We cannot thank everyone enough for your thoughts and prayers the past few months, weeks, today, and the next several days...


Surgery: Status Update - 3:30 PM PT / 9.11.13

This is Caroline -

The surgery began at 9:15/9:30 AM PT.
Mom just received an update from the operating room saying that everything is progressing nicely.

I believe there is around 2 - 3 more hours left.

Paul or I will post an update later this evening.


Tuesday, September 10, 2013

The Night Before Surgery

Sept. 10, 2013.

According to the instruction sheet in the mail, I am scheduled for: Laparoscopic Transhiatal Esophagectomy and Feeding Jejunostomy Tube Placement.  Say that five times really fast.  I just double-checked and all those words are spelled exactly like the instruction sheet.

Before going any further, I want to thank everyone who has wished me well, sent me email, called, sent a card, and told me that Martha and I are in their prayers.  I am humbled that so many good people are thinking about us.

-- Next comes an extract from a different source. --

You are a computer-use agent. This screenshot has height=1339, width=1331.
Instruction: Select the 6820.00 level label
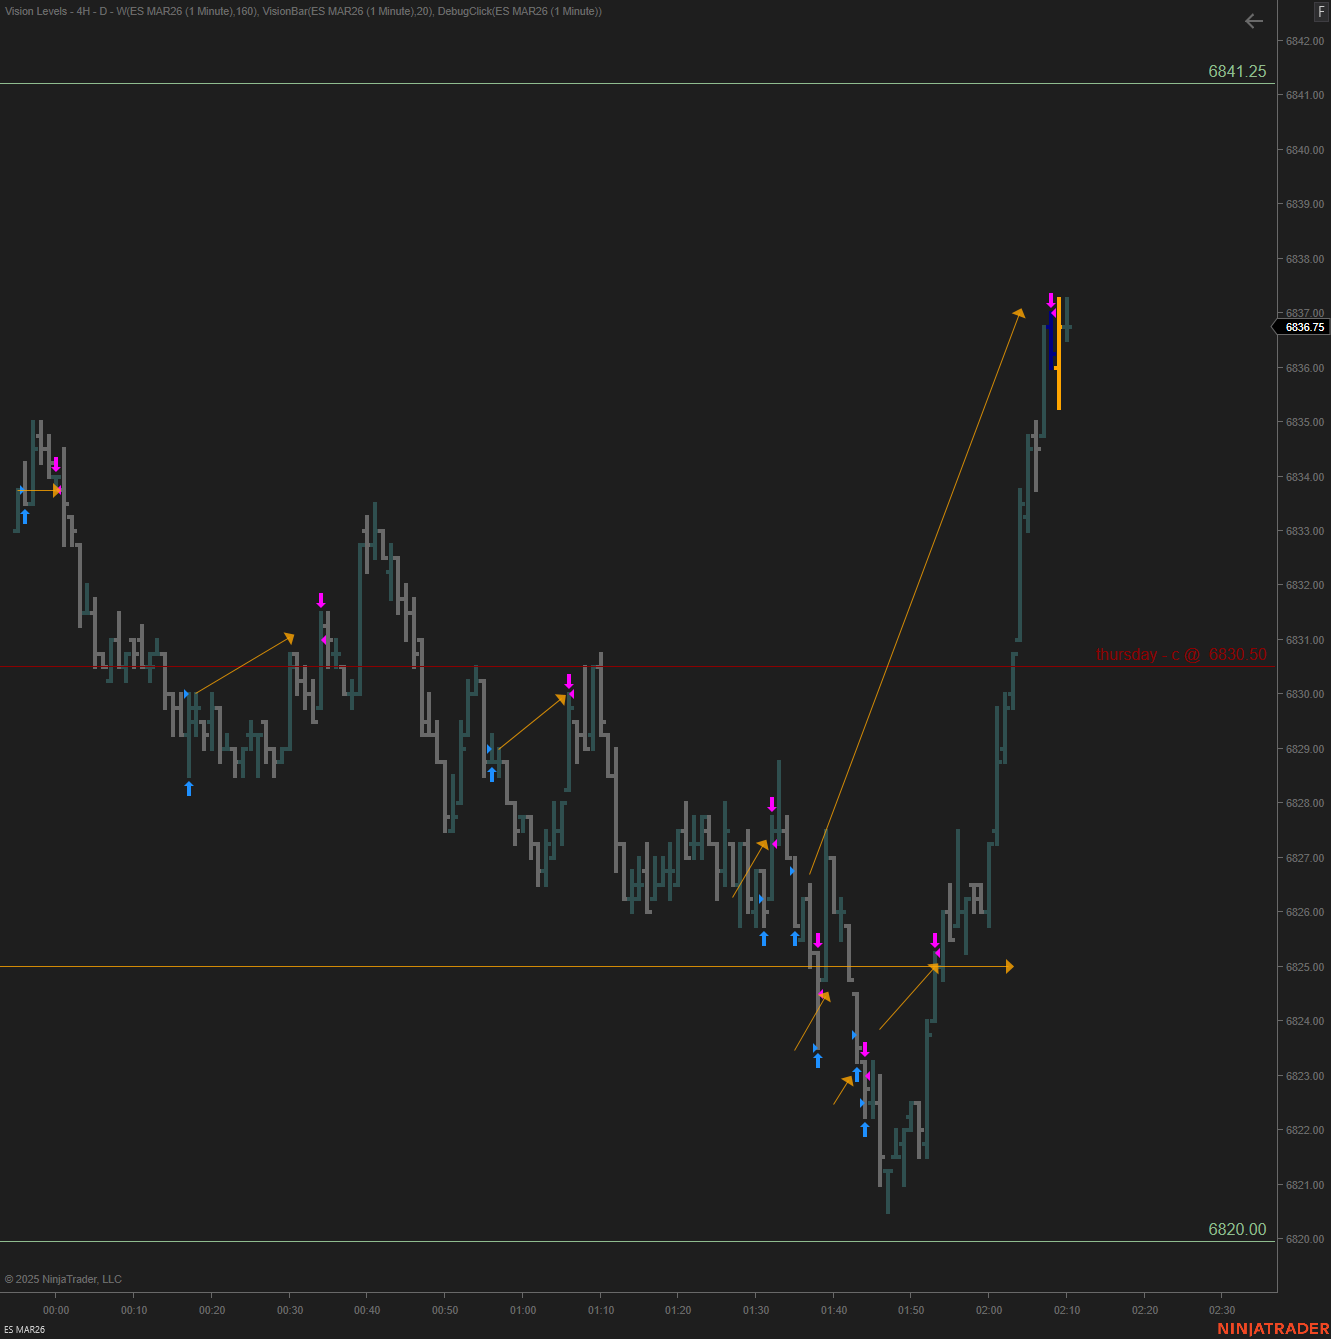pos(1236,1229)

The anesthesiologist just called me at 9:00 pm to go over what's going to happen tomorrow.  I could have used a lot less detail.  I'm going to get an epidural high up on my back that will provide good pain relief.  It will be in place for a few days.  I'll have many other wires and tubes, including a catheter through the urethra into the bladder.  I'll have an IV in my neck.  He went on and on.  Every time he used the words "discomfort", "some discomfort", etc. I chuckled and so did he.  I don't think I'll be chuckling when I am experiencing the discomfort.

We have to be at the hospital at 6:00 am.  I'll be put under a general anesthetic around 8:30.  Martha will have to endure the waiting room without the help of medication.  She will be joined by Caroline, Paul, and Kevin as the day progresses.  I hope they can keep each other in good spirits.  I am guessing surgery will take until 5:00 pm then an hour in the recovery room, then they wheel me into the ICU for the night.  Emphasis on "guess".

The anesthesiologist said that I will have a breathing tube (ventilator) during surgery.  They hope to remove it at the end of surgery, but there can be many factors that would make it better to leave it in until the next morning.  He emphasized that my family should not be alarmed if this happens.  As long as the ventilator is in, I'll be under full anesthesia.

For the last three to four weeks I have felt great.  I have gained enough weight that I've had to start watching what I eat.  Everything tastes great.  Well almost. I've started eating my usual breakfast of Fiber One cereal.  It doesn't taste that great.  Barbecue Rigs?  Great. Pizza?  Great.  Chips and salsa?  Great.  And finally beer has started tasting normal again, which is great.

I maxed out with worry and stress over the surgery about three weeks ago.  I think that numbed my brain so I'm not very anxious any more.  The human brain is amazing.  Talking to the Anesthesiologist made me a little anxious (I felt some discomfort) but even that faded quickly.  I hope I adapt as well to the actual circumstances.